● **Dataset records**
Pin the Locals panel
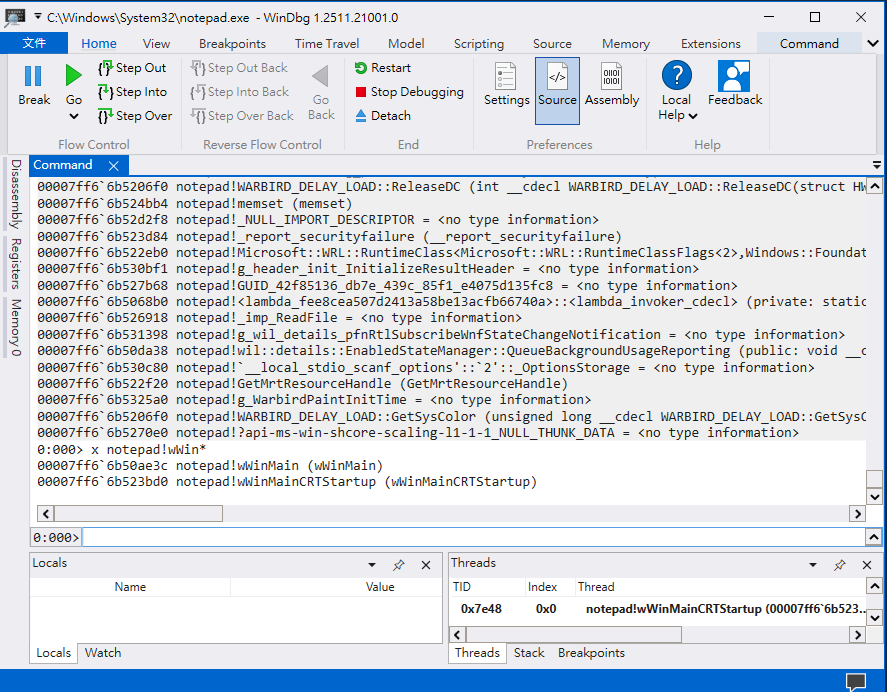The width and height of the screenshot is (887, 692). click(x=398, y=565)
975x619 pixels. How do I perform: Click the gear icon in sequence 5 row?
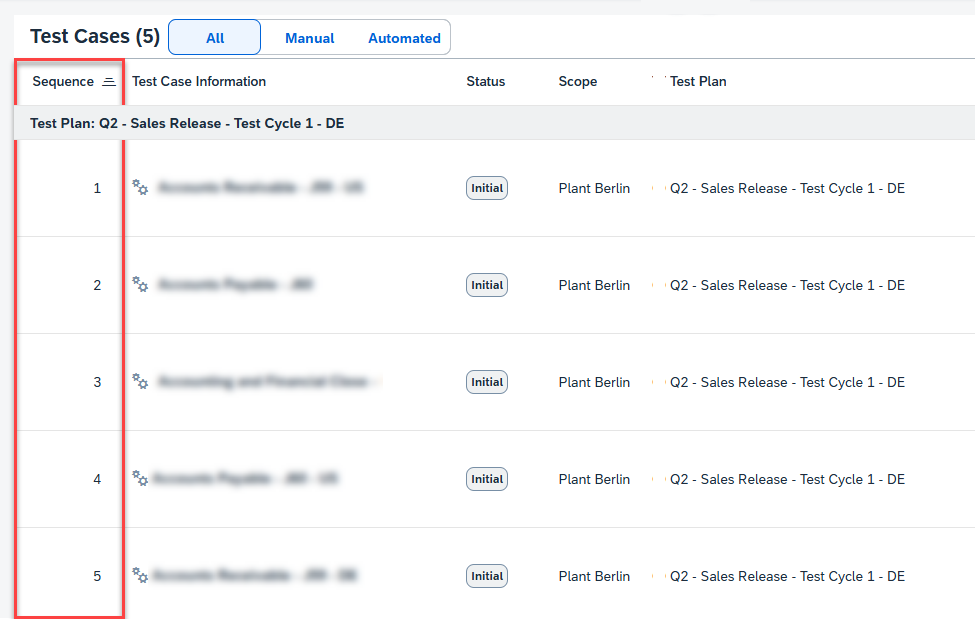(140, 576)
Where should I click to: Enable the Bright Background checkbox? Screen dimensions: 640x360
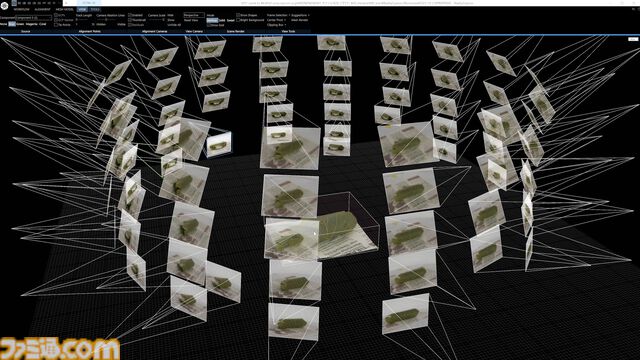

● **Exercise directions**
Write out exactly the lines from the line holding "975x619 pixels. How" through the last line of the records above, inclusive, and nothing more. Leave out the pictures.

● **Task output**
975x619 pixels. How do I perform: Click the gear icon in sequence 5 row?
(140, 576)
Where should I click to: Enable the Bright Background checkbox? Screen dimensions: 640x360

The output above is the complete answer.